**** Data shown ****

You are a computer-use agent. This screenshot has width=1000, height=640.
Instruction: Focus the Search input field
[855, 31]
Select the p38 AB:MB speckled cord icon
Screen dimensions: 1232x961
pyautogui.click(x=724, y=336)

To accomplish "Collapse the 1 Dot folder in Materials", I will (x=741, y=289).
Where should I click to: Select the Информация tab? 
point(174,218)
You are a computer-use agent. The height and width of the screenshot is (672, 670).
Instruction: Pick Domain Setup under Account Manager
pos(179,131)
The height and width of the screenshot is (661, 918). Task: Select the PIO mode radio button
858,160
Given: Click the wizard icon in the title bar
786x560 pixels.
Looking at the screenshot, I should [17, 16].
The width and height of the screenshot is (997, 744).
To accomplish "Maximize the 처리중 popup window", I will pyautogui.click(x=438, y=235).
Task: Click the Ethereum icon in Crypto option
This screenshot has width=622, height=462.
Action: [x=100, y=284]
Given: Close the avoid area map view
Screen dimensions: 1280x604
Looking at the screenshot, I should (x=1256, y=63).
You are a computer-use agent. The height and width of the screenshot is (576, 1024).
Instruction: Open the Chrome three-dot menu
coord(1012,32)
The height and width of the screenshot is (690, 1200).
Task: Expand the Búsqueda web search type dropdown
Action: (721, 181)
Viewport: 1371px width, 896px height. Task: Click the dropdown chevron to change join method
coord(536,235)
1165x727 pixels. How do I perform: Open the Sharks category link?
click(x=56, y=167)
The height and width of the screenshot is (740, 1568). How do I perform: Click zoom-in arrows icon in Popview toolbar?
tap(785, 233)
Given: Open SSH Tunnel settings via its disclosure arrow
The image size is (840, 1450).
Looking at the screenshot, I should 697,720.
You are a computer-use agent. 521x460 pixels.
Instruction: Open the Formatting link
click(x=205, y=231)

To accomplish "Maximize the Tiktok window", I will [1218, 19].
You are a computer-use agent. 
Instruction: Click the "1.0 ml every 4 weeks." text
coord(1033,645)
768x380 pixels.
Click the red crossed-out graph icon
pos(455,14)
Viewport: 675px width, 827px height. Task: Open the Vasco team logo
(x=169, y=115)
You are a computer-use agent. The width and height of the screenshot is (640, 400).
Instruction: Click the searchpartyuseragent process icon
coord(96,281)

****

▸ **What you will do**: The line containing "Instruction: Click the searchpartyuseragent" and every line after it, through the end of the records above: output exactly those, and nothing else.

▸ **Finished exercise**:
Instruction: Click the searchpartyuseragent process icon
coord(96,281)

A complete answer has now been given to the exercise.